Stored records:

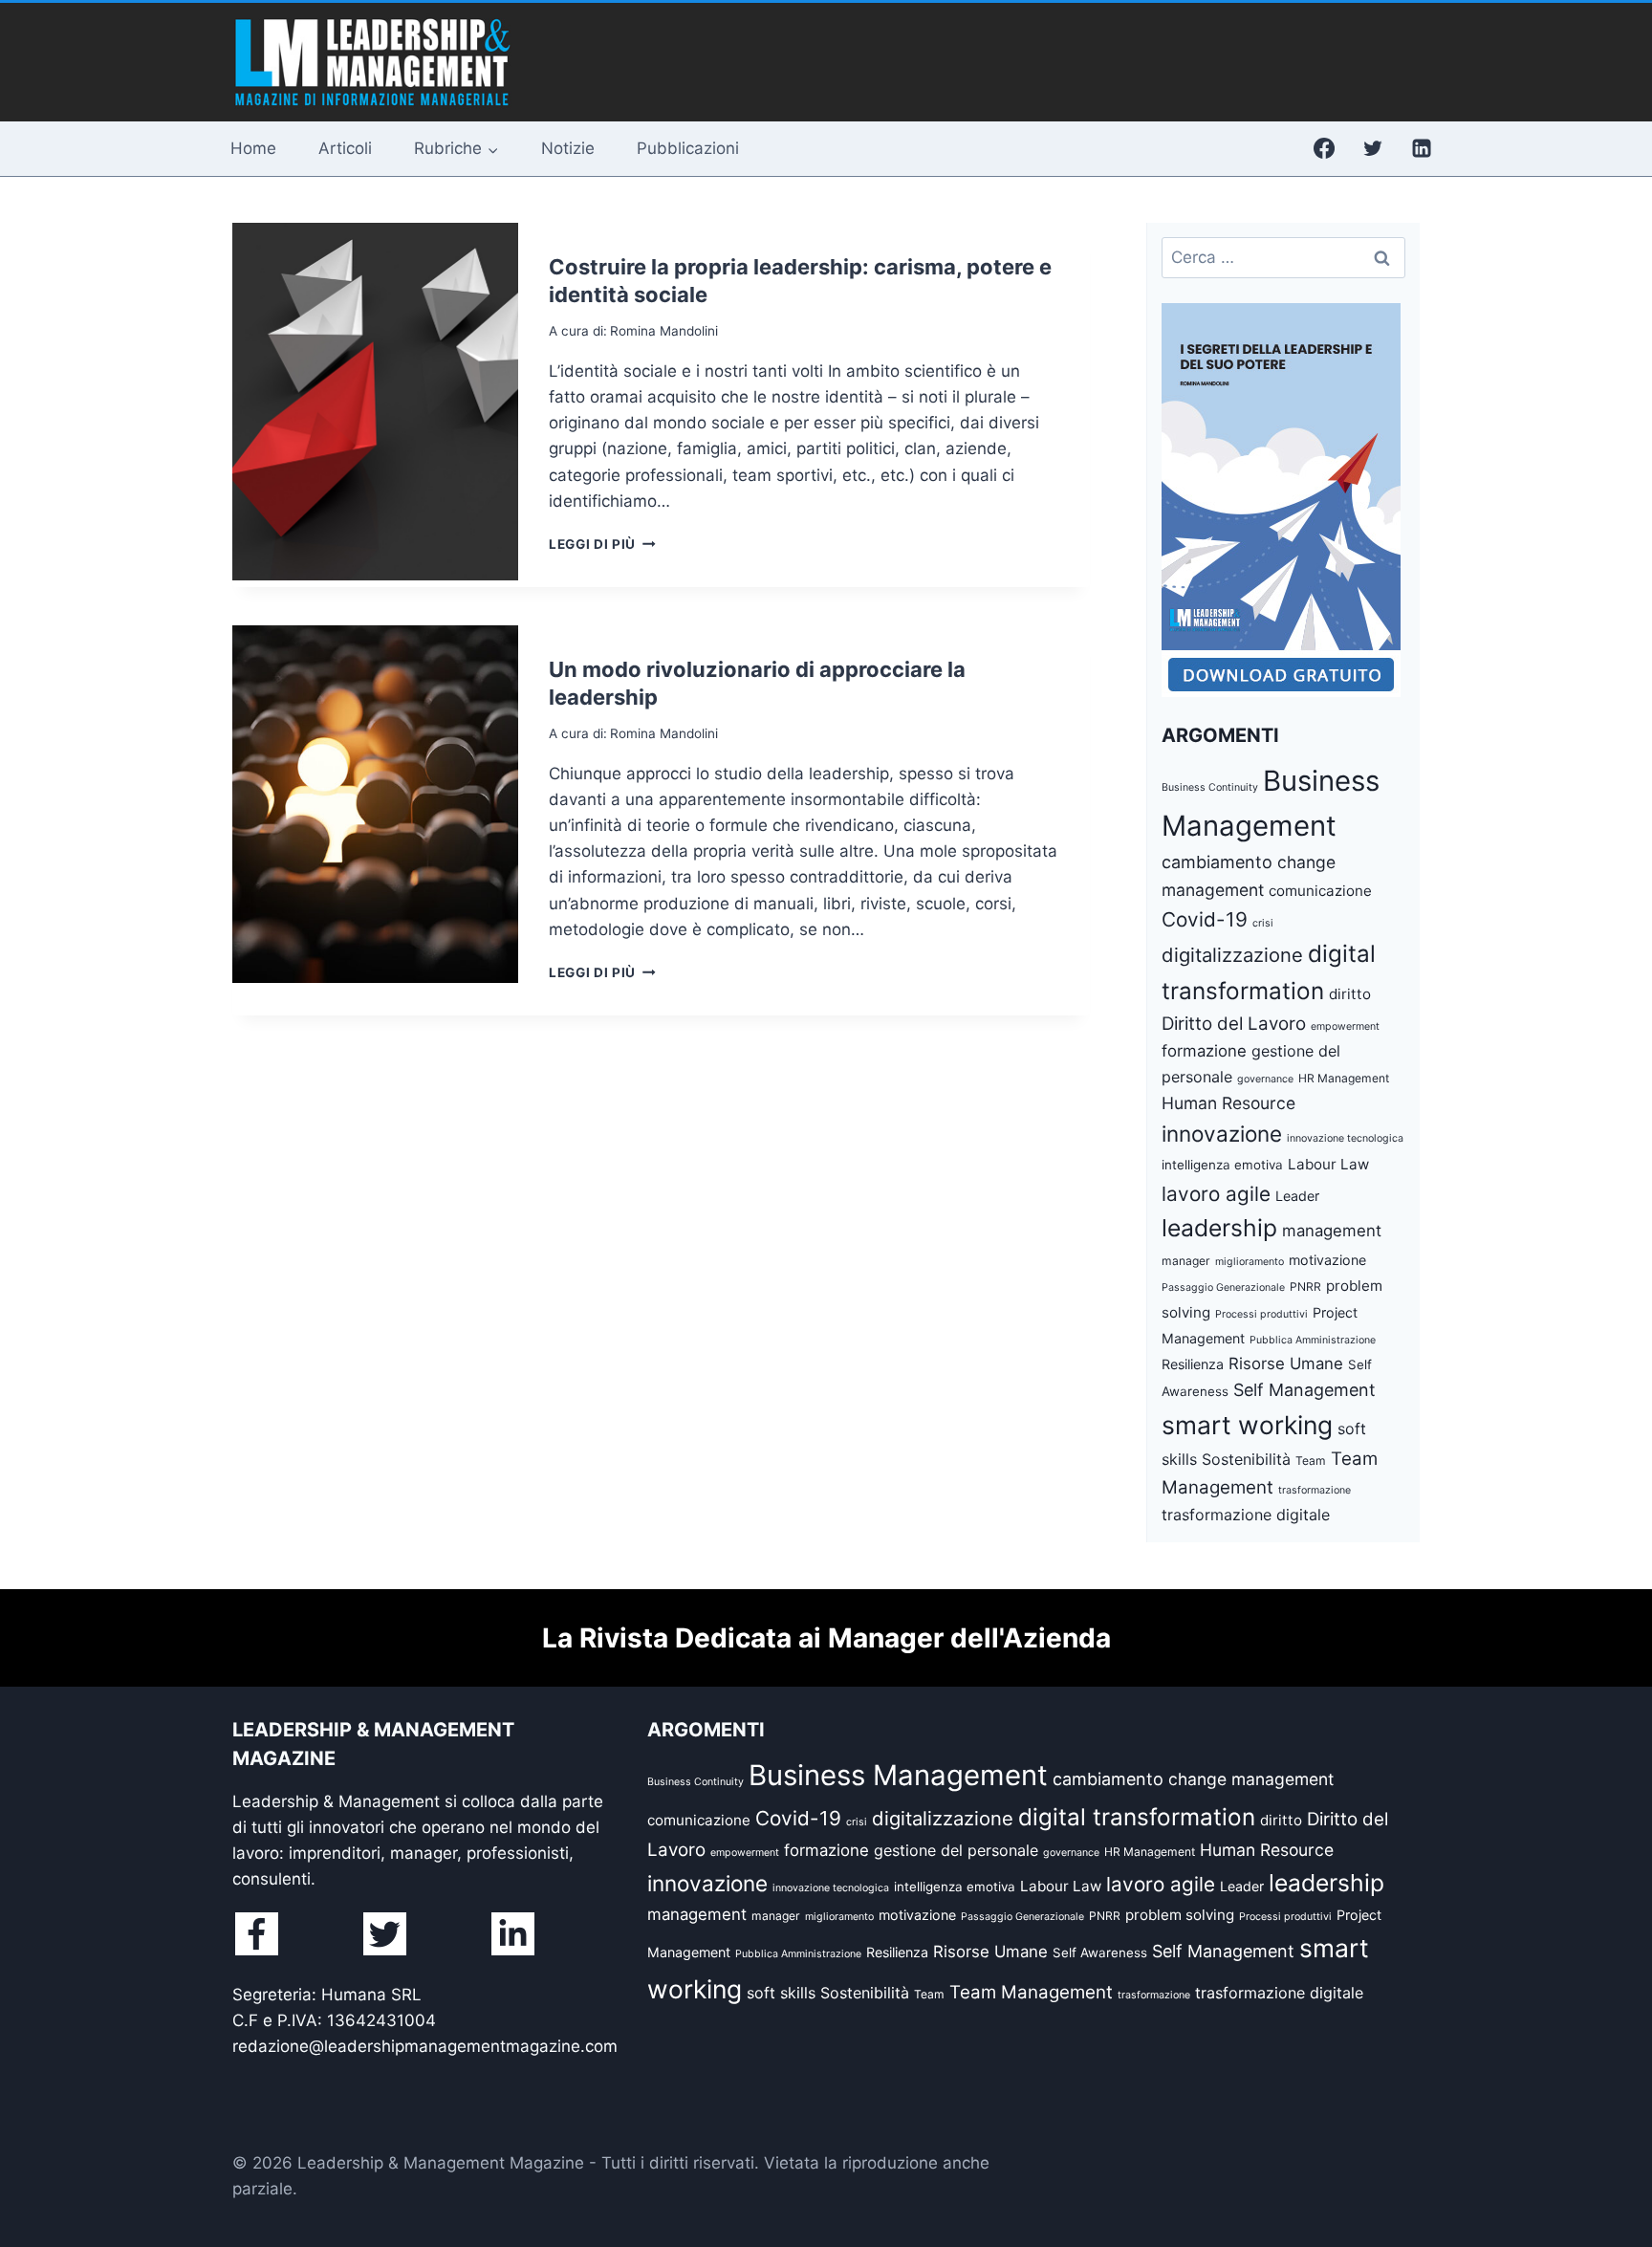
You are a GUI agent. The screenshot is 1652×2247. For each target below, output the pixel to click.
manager (1186, 1261)
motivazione (1327, 1260)
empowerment (1345, 1026)
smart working (1247, 1424)
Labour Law (1328, 1164)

Exercise directions:
Exact repetition of all entries is required. The pictures should not appear.

Exercise solution:
You are a GUI agent. The screenshot is 1652×2247. For each target below, output the pixel to click.
manager (1186, 1261)
motivazione (1327, 1260)
empowerment (1345, 1026)
smart working (1247, 1424)
Labour Law (1328, 1164)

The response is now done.